Posadas. La investigación por el ataque de seis pitbulls que mataron a otro perro en el barrio Ingar de Posadas sumó nuevas denuncias. Vecinos aseguran haber recibido amenazas e insultos por parte de los propietarios de los animales y reclaman medidas urgentes ante el temor de que ocurra una tragedia mayor.

La causa por el violento ataque protagonizado por seis perros de raza pitbull en el barrio Ingar de Posadas sigue sumando capítulos. En las últimas horas, varios vecinos denunciaron haber sido amenazados por los dueños de los animales luego de reclamar por los reiterados episodios de agresividad registrados en la zona.

El procedimiento fue realizado durante la noche del martes por efectivos de la Comisaría Novena, quienes recorrieron el barrio junto a autoridades de la dependencia para dialogar con los residentes y recabar testimonios relacionados con el caso.

Durante los encuentros, los vecinos expresaron su preocupación por la presencia de los seis perros, asegurando que suelen escapar del inmueble donde permanecen y atacar a otros animales. Según manifestaron, la situación se volvió habitual y genera temor entre quienes viven en el lugar, al punto de que muchas personas evitan transitar por determinadas calles por miedo a nuevos ataques.

En ese contexto, una mujer radicó una denuncia formal por amenazas, indicando que fue insultada e intimidada por los propietarios de los pitbulls luego de reclamar por el comportamiento de los animales. Otros residentes también prestaron declaración testimonial y coincidieron en señalar que recibieron respuestas agresivas al plantear su preocupación.

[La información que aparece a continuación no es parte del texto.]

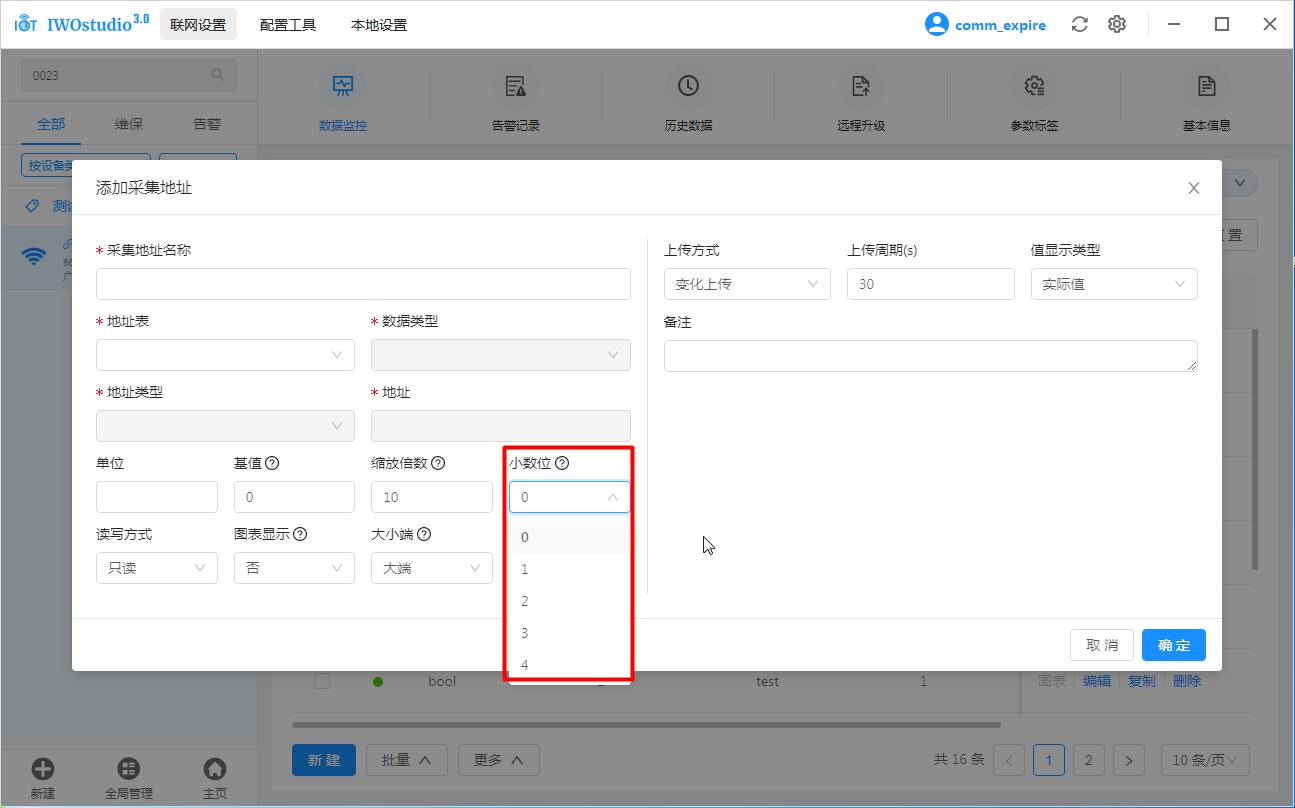Click the 备注 text area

Las nuevas presentaciones fueron incorporadas al expediente judicial que investiga el caso. Mientras tanto, la Policía continúa reuniendo elementos de prueba y testimonios que ya fueron puestos a disposición de la Justicia.

La situación mantiene en alerta a los habitantes del barrio, quienes insisten en que se adopten medidas para evitar nuevos incidentes y advierten que el temor ya no es solo por las mascotas, sino también por la seguridad de las personas que viven y circulan por la zona.